In late Spring of 2012 I was out walking in the Essex countryside, I found myself standing in the middle of a very poetic, beautiful bluebell wood. This was different because the trees in the wood had been planted in rows, so there was this structured unity to my surroundings; natural corridors with bluebells as the carpet. So I took out my phone, the only recording device I had on me, and did a 180 pan round the vista…..here was the resulting video after only a couple of layers.

There’s something kaleidoscopic about the piece that captures the sensation of absorbing the natural environment and breathing with it. By making use of video, light goes beyond subject matter and becomes the medium. Digital projection, or the transcendence of physical mark-making, reiterates his pursuit to question the way we engage with the material world and the way we give it value. We don’t simply experience things through touch or sight or sound. Things are multi-sensory and, whether we’re aware of it or not, we apply our imagination. So, all physical entities are stimuli for experiences. And experiences are the source of our individual understanding of the world. Experiences form our ideas about life, through which we give it meaning. In the world we live in today, technology is a very appropriate means of sharing that.

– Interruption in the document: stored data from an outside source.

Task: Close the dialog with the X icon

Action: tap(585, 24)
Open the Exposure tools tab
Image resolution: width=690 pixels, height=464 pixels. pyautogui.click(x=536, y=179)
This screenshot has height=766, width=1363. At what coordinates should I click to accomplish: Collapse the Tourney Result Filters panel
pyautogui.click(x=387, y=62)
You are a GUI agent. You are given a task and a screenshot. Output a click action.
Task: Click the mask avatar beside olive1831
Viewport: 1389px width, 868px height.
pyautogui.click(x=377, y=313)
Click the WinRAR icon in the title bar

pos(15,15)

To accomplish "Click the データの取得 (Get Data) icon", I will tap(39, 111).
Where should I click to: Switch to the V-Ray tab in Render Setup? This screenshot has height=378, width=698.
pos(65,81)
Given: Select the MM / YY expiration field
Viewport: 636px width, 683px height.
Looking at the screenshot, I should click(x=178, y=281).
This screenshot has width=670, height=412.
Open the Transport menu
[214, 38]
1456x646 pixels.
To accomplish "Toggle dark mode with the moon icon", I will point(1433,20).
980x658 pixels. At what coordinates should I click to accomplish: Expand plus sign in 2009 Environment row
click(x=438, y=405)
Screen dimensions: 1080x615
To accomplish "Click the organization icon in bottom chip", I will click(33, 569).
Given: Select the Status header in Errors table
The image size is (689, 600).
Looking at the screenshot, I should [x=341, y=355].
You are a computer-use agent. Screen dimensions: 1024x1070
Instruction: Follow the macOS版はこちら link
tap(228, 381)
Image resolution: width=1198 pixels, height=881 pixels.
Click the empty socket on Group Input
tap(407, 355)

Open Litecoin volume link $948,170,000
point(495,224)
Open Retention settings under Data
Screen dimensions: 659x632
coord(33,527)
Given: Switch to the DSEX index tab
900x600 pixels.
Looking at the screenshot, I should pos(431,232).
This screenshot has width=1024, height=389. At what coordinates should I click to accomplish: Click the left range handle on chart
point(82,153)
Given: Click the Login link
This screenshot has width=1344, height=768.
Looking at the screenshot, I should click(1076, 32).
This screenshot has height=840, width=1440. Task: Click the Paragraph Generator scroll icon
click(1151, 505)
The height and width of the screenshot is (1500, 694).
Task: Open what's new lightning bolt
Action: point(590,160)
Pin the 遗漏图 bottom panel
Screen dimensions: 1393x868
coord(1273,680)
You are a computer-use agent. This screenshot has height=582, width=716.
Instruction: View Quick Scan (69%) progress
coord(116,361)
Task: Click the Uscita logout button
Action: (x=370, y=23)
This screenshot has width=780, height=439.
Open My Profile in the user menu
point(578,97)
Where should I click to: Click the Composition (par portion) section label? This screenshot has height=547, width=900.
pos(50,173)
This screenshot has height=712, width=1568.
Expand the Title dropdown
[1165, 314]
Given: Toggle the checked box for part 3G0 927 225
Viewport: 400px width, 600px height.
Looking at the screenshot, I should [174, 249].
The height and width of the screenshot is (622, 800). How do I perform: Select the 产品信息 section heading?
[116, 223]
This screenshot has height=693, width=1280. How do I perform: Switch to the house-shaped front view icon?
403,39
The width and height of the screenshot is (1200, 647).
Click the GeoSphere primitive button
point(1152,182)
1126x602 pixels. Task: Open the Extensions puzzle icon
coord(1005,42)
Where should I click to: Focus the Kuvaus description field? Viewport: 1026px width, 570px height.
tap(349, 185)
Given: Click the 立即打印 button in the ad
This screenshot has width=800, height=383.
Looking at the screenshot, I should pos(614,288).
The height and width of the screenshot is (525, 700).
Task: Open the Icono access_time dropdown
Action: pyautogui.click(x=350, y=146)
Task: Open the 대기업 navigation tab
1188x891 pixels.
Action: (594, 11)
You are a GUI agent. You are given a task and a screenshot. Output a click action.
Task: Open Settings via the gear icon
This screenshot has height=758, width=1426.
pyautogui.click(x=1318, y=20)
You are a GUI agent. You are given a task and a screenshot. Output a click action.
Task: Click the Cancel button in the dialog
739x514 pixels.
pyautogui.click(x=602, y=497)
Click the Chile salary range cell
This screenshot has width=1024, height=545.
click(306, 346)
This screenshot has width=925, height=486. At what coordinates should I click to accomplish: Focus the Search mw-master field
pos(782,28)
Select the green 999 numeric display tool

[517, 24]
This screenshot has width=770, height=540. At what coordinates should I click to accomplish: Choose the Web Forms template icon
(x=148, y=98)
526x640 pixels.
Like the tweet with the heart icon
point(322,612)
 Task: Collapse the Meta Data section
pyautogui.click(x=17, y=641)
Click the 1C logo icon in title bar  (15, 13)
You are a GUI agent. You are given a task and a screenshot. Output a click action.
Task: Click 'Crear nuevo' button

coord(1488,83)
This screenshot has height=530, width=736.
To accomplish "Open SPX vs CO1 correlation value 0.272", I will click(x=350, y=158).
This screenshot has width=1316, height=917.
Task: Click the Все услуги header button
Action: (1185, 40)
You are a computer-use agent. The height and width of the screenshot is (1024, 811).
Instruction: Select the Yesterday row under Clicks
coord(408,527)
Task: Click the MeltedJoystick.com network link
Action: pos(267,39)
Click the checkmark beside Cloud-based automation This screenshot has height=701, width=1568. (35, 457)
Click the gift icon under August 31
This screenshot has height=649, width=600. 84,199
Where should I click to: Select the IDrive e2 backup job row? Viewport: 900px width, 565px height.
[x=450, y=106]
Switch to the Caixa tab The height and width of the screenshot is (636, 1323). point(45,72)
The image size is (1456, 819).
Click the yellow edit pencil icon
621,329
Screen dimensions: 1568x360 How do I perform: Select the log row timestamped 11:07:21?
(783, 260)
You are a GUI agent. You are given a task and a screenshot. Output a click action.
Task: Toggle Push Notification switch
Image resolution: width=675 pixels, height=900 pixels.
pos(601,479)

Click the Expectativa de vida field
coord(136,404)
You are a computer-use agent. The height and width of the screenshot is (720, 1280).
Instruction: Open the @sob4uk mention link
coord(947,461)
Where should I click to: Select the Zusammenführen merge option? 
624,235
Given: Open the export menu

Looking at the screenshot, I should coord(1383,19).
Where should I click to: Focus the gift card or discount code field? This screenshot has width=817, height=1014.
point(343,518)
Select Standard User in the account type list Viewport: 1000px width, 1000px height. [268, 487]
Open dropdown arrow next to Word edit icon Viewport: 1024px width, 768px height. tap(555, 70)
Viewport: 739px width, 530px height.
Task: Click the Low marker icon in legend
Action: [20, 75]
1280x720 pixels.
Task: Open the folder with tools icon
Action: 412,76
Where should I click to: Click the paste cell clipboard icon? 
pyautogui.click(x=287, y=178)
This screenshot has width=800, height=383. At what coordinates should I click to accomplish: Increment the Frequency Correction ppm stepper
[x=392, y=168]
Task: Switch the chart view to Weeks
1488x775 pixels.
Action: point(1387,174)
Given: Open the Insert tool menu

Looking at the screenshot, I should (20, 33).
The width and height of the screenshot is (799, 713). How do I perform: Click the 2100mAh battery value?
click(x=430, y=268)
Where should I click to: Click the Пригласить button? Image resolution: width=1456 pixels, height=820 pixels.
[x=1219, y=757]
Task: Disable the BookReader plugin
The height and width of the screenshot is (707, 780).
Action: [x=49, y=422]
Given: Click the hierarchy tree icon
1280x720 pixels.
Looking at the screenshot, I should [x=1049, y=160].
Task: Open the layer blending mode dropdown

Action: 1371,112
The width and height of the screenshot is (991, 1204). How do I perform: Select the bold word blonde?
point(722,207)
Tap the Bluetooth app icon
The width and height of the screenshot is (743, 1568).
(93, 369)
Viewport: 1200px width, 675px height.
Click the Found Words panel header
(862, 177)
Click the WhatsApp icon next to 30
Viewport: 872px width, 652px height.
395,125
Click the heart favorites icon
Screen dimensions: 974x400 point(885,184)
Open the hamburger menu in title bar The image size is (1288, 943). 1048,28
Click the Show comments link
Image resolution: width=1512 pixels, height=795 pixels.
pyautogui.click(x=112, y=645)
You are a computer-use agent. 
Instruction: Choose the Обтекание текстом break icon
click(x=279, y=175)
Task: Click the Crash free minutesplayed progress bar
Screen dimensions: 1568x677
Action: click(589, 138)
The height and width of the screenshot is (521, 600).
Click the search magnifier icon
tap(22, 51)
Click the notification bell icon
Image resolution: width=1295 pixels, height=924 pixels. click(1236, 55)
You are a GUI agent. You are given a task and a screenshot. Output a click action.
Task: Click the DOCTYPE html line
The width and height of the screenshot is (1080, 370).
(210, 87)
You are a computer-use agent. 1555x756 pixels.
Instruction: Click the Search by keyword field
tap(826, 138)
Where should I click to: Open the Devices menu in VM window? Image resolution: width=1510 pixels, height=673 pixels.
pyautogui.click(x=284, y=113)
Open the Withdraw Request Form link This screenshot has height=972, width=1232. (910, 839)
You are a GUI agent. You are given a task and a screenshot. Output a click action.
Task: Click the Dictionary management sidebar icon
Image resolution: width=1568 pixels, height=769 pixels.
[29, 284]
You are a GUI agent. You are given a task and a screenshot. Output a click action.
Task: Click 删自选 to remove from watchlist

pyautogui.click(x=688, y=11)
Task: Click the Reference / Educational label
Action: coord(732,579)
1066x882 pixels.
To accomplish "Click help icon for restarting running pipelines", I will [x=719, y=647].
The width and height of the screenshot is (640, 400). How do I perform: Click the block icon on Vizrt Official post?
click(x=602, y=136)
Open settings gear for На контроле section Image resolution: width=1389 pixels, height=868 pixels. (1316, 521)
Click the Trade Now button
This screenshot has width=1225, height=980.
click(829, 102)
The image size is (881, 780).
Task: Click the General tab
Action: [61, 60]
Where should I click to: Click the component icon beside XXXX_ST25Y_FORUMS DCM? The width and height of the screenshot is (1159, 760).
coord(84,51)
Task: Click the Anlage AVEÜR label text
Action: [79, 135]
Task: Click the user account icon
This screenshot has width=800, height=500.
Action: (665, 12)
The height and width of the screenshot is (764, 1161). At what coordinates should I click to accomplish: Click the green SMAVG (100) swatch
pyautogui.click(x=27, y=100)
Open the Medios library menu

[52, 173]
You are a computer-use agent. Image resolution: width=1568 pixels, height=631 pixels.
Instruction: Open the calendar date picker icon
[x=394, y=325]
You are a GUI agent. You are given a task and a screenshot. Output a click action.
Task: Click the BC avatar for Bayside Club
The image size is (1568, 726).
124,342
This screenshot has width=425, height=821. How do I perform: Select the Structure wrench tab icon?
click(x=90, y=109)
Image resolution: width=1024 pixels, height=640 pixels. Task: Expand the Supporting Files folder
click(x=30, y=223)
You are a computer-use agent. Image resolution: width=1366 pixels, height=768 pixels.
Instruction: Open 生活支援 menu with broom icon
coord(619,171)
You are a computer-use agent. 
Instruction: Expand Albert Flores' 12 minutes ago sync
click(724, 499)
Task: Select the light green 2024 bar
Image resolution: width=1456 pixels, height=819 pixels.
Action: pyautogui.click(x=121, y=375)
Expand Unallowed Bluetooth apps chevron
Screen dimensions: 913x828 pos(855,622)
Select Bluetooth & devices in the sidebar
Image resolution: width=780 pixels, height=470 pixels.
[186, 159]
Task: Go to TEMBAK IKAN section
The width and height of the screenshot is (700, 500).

The Impressionists were fascinated with creating texture with thick applications of paint. But Tim’s projections exude ‘textural resonance’ that becomes tangible only in our imagination. In more recent work he projects on to blank canvas. This is Impressionism in a digital age. Virtual Impressionism, conceived by an updated form of portable technology. Whilst manipulating his footage of the bluebells on his computer,there was a final moment that brought together the significance ofall of these ideas and a recording on a cameraphone became animportant piece of art:

When working with this piece I was thinking about the texture and light structures within Monet’s Waterlillies… I then accidentally hit invert, where the software inverts all of the colours like a negative….and a Turneresque sky appeared….the resulting works that came out are what can be called a bluebell sky.

In his expedition beyond Impressionism he had simultaneously found himself moving backwards in time towards Turner. In which direction does this work move visual culture? Forwards? Backwards? Upwards? In to the realms of the Metasphere?